MATERIAL TO PROCESS —
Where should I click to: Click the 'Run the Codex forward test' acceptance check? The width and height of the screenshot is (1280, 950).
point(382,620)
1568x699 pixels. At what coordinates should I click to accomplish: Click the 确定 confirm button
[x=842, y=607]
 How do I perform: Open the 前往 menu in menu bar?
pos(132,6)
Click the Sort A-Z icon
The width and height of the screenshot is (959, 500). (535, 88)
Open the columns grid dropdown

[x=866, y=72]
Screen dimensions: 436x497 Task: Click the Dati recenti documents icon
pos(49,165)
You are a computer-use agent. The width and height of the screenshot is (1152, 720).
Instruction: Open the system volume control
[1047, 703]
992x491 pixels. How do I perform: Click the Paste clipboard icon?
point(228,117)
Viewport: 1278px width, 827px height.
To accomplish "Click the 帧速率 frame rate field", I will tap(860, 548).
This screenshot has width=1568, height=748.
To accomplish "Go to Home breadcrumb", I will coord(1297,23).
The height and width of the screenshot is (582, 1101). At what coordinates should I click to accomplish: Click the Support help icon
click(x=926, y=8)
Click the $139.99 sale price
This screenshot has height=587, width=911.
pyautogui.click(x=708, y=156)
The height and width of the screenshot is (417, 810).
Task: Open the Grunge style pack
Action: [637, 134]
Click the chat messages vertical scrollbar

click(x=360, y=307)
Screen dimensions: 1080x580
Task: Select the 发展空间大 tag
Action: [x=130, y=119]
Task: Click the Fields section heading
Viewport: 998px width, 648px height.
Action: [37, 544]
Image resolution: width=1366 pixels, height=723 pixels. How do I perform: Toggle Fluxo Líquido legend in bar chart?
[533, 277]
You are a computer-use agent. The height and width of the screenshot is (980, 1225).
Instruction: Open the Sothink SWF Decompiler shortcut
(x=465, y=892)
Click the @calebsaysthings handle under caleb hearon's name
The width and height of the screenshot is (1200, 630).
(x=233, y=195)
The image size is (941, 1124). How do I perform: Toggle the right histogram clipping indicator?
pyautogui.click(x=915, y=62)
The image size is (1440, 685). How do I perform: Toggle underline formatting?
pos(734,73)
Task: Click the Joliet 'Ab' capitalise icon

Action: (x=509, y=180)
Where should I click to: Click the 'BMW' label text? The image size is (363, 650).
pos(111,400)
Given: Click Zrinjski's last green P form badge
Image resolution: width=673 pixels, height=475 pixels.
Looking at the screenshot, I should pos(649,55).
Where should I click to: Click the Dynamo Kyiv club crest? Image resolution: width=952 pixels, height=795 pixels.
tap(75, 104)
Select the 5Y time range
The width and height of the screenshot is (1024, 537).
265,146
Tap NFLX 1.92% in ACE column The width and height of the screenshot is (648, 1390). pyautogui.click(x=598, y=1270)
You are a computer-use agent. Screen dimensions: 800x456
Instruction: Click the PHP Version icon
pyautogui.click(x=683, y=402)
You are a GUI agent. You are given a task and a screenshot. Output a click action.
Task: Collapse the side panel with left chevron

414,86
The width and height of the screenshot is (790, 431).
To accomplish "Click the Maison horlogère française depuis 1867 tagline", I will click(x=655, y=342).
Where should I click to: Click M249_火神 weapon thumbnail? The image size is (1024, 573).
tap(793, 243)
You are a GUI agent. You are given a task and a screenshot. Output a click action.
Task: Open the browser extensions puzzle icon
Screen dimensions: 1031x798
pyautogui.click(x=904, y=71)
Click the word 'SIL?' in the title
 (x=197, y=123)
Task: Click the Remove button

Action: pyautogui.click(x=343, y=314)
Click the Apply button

EXERCISE GOAL — State only how many lines above contain "computer".

EXERCISE RESULT — 3